Similarly, the stability studies are also carried out on the final products as a statutory requirement under the Drugs & Cosmetics Act as well as to ensure that the final products remain in stable conditions not only till the expiry of products but at least 6 months thereafter. Therefore, the study is conducted under accelerated conditions as well as on real time basis to ensure that the products meet the Pharmacopoeia requirements & remains stable beyond the shelf life of the products. Needless to mention the appellants have raised debit notes for recovery of these charges from the customers .

It is the Department's case that the assessee is liable to pay Service Tax on the above services under the category of "Technical Testing and Analysis Service" .

The Assistant Commissioner confirmed the Service Tax demand of Rs.3.11 lakhs together with interest and imposed penalties under section 76, 77 and 78 of the Finance Act, 1994. The Commissioner (A) while upholding the demand along with interest reduced the penalty to Rs.15,000/-.

Both, the appellant as well as the Revenue were unhappy with this order.

In their Stay application, the appellant submitted that the studies are necessary for carrying out the R&D work; testing of the product is essential in order to determine the quality of the developed work; the determination of nature of input to be used and the quantum of the same to be used in development is of important aspect of the whole provision of service; without the same, no product can be developed; that the R&D serv ice is taxable under Scientific or Technical Consultancy Service but is restricted when the services are provided by Science or Technology Institution or Organization which they are not and, therefore, they are not liable for payment of service tax under this category also.

The Bench observed that the issue is an arguable one and could be dealt with in detail at the time of the final hearing of the same. In fine, the CESTAT directed the applicant to pre-deposit a sum of Rs.75,000/- towards service tax and report compliance.

We reported this Stay order as 2009-TIOL-1491-CESTAT-MUM.

The appeal was heard recently along with the appeal filed by the Revenue.

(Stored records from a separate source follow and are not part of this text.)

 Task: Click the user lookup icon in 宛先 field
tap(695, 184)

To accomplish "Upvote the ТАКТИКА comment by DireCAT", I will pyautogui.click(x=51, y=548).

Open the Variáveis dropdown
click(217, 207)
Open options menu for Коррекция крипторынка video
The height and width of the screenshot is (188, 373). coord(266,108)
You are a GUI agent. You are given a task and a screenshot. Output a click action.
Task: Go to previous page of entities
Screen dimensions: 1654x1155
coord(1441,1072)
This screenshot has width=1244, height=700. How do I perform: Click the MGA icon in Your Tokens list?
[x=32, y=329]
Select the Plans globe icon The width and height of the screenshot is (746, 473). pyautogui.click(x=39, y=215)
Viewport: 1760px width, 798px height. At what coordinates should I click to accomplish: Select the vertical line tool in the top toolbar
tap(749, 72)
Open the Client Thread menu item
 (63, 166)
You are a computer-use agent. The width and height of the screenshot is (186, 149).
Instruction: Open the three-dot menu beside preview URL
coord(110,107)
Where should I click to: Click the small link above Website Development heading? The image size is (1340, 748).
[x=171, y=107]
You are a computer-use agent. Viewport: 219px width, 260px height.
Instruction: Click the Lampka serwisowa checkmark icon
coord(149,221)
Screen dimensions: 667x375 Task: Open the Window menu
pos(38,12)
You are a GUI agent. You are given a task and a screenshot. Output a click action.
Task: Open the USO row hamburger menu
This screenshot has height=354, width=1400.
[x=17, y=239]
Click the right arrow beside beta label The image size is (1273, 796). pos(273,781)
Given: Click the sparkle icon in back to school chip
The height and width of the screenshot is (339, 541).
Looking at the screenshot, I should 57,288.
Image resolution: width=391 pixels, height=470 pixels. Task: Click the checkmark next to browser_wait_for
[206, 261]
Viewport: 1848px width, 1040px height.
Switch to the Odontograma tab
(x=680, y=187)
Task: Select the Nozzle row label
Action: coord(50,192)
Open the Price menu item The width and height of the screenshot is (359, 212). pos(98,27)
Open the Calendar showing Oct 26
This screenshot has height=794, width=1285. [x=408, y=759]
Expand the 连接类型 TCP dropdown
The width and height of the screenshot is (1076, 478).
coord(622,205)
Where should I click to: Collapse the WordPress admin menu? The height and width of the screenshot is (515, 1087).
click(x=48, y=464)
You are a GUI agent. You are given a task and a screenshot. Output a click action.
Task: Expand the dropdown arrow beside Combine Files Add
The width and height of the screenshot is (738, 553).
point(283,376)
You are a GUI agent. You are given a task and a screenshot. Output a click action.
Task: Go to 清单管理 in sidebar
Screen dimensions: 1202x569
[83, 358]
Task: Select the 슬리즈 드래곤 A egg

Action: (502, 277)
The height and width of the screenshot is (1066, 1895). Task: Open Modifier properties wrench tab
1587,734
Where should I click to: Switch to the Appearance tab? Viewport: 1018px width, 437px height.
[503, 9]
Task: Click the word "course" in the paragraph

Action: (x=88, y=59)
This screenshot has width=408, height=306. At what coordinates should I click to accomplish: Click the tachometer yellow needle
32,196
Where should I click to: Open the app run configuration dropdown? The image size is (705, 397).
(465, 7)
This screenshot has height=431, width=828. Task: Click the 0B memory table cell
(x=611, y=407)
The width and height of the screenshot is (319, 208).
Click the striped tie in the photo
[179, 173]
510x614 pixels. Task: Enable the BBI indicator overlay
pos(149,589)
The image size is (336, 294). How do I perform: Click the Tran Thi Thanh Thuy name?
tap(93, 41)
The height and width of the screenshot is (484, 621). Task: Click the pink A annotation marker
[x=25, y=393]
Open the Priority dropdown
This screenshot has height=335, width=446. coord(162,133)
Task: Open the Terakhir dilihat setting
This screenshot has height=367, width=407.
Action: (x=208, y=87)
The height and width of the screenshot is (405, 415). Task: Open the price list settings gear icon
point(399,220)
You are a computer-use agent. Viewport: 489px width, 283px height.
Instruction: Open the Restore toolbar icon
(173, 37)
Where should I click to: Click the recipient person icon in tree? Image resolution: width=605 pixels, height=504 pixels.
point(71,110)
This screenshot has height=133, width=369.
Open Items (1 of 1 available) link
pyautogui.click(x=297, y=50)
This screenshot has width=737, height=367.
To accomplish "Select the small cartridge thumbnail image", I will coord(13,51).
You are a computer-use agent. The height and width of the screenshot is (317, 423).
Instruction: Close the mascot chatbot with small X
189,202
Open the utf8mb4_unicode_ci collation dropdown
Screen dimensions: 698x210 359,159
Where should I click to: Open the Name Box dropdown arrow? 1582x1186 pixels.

The Bench after extracting the definitions of ‘testing and analysis service'& ‘taxable service' observed -

++ From the reading of the definitions provided under the Finance Act, the definition of ‘taxable service' is to any person, by a technical testing and analysis agency, in relation to technical testing and analysis. As the appellants are manufacturing the medicines as per the formulae developed by them or provided by the principal and during the manufacture, the appellants are undertaking certain test to find out whether the products are as per the formulae hence it cannot be said that the appellants are technical testing and analysis agency.

++ It is not the case of the Revenue that the appellants are only undertaking the activity of analysis and testing of product. From the impugned order passed by the Commissioner (Appeals), we find that verification was conducted through jurisdictional Superintendent and the jurisdictional Superintendent of the Range reported that the service under discussion relates to research and development activity and the appellants are not undertaking the testing and analysis activity separately.

Holding that there is merit in the contention of the appellant, the order of the lower authority was set aside and the appeal was allowed.

The Revenue appeal was dismissed as infructuous.

In passing : Now, the refund of pre-deposit and some s.4 valuation issue.